As marketers, we usually have a clear vision of how best to position our brand, proposition or service. Yet the way in which our vision comes to life depends in no small part on the relationship we have with our agencies and, in particular, our ability to inspire our design partners.
Marketers and designers don’t always find it easy to communicate their needs and ideas to each other. They might not even share the same mind-set, or, in global teams, the same language or culture, thereby risking miscommunication.
However, getting under the skin of people and understanding what motivates them is an essential skill for marketers. So, by making real effort to get into the head of designers and working out how best to engage, inspire and collaborate with them, great things can happen.

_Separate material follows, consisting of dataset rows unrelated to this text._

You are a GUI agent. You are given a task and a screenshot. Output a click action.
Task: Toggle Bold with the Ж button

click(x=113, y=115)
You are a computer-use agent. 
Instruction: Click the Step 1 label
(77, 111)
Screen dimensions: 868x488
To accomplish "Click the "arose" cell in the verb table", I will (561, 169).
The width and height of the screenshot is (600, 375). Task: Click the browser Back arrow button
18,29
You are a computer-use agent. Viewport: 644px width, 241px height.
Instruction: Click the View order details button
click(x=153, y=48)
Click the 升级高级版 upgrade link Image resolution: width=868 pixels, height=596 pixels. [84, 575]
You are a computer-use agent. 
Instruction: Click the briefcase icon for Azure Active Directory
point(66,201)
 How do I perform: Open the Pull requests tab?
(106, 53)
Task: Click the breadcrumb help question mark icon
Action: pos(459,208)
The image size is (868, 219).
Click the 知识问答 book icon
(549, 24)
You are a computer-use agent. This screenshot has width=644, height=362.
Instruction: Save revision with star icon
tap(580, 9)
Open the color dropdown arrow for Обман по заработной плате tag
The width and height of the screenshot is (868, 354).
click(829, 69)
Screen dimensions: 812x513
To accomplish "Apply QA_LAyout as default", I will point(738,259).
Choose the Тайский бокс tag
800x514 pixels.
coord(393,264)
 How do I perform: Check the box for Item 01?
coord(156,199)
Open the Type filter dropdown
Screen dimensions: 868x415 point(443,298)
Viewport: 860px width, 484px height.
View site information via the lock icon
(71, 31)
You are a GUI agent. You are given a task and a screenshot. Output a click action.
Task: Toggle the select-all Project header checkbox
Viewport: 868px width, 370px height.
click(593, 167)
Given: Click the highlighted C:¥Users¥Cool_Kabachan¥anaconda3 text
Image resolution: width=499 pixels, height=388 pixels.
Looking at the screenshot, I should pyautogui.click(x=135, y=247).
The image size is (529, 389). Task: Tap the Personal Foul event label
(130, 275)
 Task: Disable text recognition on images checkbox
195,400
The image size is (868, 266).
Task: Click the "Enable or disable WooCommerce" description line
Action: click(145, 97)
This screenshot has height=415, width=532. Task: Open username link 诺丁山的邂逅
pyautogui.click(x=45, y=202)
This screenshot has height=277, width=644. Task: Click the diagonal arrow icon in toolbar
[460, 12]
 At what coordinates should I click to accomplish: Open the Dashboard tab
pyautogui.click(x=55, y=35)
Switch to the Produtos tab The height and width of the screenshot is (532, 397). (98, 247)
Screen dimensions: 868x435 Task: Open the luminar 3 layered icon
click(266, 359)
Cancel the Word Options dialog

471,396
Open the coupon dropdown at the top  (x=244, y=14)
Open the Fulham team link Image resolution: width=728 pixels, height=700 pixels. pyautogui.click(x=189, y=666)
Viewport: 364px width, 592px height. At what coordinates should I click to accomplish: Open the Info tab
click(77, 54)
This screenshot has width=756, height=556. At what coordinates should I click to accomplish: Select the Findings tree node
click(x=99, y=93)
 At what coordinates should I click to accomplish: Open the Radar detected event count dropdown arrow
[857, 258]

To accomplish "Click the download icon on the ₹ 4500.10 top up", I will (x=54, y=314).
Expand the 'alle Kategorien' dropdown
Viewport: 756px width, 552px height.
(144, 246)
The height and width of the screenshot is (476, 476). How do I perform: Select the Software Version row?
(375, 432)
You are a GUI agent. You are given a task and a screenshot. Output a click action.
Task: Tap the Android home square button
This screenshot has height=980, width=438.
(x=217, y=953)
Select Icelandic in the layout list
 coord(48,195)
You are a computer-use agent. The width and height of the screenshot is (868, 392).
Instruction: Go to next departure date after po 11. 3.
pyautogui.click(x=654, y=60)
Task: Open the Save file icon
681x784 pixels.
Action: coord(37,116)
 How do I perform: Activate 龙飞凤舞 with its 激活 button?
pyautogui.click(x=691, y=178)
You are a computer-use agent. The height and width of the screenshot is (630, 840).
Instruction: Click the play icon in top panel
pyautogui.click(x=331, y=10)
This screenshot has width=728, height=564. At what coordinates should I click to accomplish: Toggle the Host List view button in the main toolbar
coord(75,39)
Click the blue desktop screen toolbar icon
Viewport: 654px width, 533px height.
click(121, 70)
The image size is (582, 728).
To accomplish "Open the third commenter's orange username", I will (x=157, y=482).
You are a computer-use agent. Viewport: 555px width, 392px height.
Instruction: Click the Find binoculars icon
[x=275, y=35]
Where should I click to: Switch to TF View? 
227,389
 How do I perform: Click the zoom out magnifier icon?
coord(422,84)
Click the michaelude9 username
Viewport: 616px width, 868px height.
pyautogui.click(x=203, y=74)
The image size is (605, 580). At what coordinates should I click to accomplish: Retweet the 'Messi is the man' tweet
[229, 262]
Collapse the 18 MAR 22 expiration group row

Here are three practical tips for making the most of the marketer/designer partnership.
Create a connection
Be overt about wanting to invest in your relationship, and show you respect and understand the value the designer brings from their different perspectives and capabilities. Enjoy and learn from the natural optimism and enthusiasm that almost every designer possesses. A marketer might worry that a problem is insurmountable, whereas a designer will rarely see it as such. They notice things that other people don’t, which could lead to something as inspired as the Nike Air Max packaging, where the standard shoebox was replaced by a clear plastic bubble.
Watch your language
The clarity of your briefing is fundamental – more words never make for a better brief. A marketer might think that they are being clear when using words such as "contemporary" or "cool", but these are always open to interpretation. Remember that designers might view the world in terms of gradient, texture and emotional resonance, and see value in a perfectly bevelled corner.
Find common ground, such as an evocative 3D board where the aim should be inspiration, focus and a springboard, not a straitjacket. Marketing insight and design genius came together beautifully for the Baileys bottle redesign this year. It looked superb and was informed by the insight that women prefer to drink Baileys chilled – the new slimmed-down bottle fits neatly in the fridge door.
Designers are naturally keen to push boundaries. They want to go to places marketers might find uncomfortable, but it’s important to share the journey. They can break taboos of which marketers might not be aware – such as the advice to remove all visible branding, which is what Levi’s and Marmite, among others, did as part of Selfridges’ "No Noise" campaign.
A great designer will ask questions marketers wouldn’t even have thought to ask. Be open to experimentation and trust the designer to guide you. Innovation doesn’t come from incremental tweaks, so be prepared to leap into the unknown.
A creative solution that brings a marketer’s vision to life in tangible form, with all the richness and texture that designers can offer, is an inspirational and rewarding experience – and can be a commercially successful enterprise.